Information provided –
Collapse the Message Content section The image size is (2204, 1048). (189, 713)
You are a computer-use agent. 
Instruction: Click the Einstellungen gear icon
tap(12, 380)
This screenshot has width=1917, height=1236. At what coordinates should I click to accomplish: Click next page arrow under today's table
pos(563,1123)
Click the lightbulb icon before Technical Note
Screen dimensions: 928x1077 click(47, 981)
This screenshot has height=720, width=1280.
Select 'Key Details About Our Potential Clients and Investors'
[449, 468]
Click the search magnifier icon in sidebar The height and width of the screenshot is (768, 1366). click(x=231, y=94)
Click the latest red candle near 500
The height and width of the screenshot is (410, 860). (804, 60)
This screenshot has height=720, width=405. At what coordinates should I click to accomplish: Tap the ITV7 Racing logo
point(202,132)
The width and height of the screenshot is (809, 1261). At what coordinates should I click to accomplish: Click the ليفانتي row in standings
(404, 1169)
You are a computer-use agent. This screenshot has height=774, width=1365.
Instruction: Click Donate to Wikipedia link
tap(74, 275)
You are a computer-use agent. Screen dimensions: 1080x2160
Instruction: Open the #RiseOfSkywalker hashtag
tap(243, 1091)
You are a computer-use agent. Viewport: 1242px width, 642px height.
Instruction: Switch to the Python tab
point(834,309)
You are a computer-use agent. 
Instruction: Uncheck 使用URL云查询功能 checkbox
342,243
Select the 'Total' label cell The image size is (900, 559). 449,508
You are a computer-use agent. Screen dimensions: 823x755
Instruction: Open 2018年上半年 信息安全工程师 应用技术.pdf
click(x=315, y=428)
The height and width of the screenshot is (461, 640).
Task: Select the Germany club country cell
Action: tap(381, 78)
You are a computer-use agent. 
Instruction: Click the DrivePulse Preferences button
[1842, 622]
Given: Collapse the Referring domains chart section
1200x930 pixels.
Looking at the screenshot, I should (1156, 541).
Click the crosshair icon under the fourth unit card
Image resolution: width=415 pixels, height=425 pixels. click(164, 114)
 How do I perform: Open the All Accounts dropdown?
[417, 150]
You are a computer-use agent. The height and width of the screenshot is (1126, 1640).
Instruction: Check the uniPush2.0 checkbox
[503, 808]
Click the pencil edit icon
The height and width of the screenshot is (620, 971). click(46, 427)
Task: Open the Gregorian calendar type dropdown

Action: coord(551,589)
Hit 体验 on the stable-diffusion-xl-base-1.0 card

Work request – Using the listing above, print every entry verbatim.

Finished exercise –
Collapse the Message Content section The image size is (2204, 1048). (189, 713)
You are a computer-use agent. 
Instruction: Click the Einstellungen gear icon
tap(12, 380)
This screenshot has width=1917, height=1236. At what coordinates should I click to accomplish: Click next page arrow under today's table
pos(563,1123)
Click the lightbulb icon before Technical Note
Screen dimensions: 928x1077 click(47, 981)
This screenshot has height=720, width=1280.
Select 'Key Details About Our Potential Clients and Investors'
[449, 468]
Click the search magnifier icon in sidebar The height and width of the screenshot is (768, 1366). click(x=231, y=94)
Click the latest red candle near 500
The height and width of the screenshot is (410, 860). (804, 60)
This screenshot has height=720, width=405. At what coordinates should I click to accomplish: Tap the ITV7 Racing logo
point(202,132)
The width and height of the screenshot is (809, 1261). At what coordinates should I click to accomplish: Click the ليفانتي row in standings
(404, 1169)
You are a computer-use agent. This screenshot has height=774, width=1365.
Instruction: Click Donate to Wikipedia link
tap(74, 275)
You are a computer-use agent. Screen dimensions: 1080x2160
Instruction: Open the #RiseOfSkywalker hashtag
tap(243, 1091)
You are a computer-use agent. Viewport: 1242px width, 642px height.
Instruction: Switch to the Python tab
point(834,309)
You are a computer-use agent. 
Instruction: Uncheck 使用URL云查询功能 checkbox
342,243
Select the 'Total' label cell The image size is (900, 559). 449,508
You are a computer-use agent. Screen dimensions: 823x755
Instruction: Open 2018年上半年 信息安全工程师 应用技术.pdf
click(x=315, y=428)
The height and width of the screenshot is (461, 640).
Task: Select the Germany club country cell
Action: tap(381, 78)
You are a computer-use agent. 
Instruction: Click the DrivePulse Preferences button
[1842, 622]
Given: Collapse the Referring domains chart section
1200x930 pixels.
Looking at the screenshot, I should (1156, 541).
Click the crosshair icon under the fourth unit card
Image resolution: width=415 pixels, height=425 pixels. click(164, 114)
 How do I perform: Open the All Accounts dropdown?
[417, 150]
You are a computer-use agent. The height and width of the screenshot is (1126, 1640).
Instruction: Check the uniPush2.0 checkbox
[503, 808]
Click the pencil edit icon
The height and width of the screenshot is (620, 971). click(46, 427)
Task: Open the Gregorian calendar type dropdown

Action: coord(551,589)
Hit 体验 on the stable-diffusion-xl-base-1.0 card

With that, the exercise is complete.